» **WHAT YOU SHOULD DO**: The output should match the data below line for line.

» **DATA PROVIDED**:
********

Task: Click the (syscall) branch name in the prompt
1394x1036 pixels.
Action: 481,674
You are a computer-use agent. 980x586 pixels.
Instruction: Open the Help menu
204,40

********

» **EXERCISE SOLUTION**:
Task: Click the (syscall) branch name in the prompt
1394x1036 pixels.
Action: 481,674
You are a computer-use agent. 980x586 pixels.
Instruction: Open the Help menu
204,40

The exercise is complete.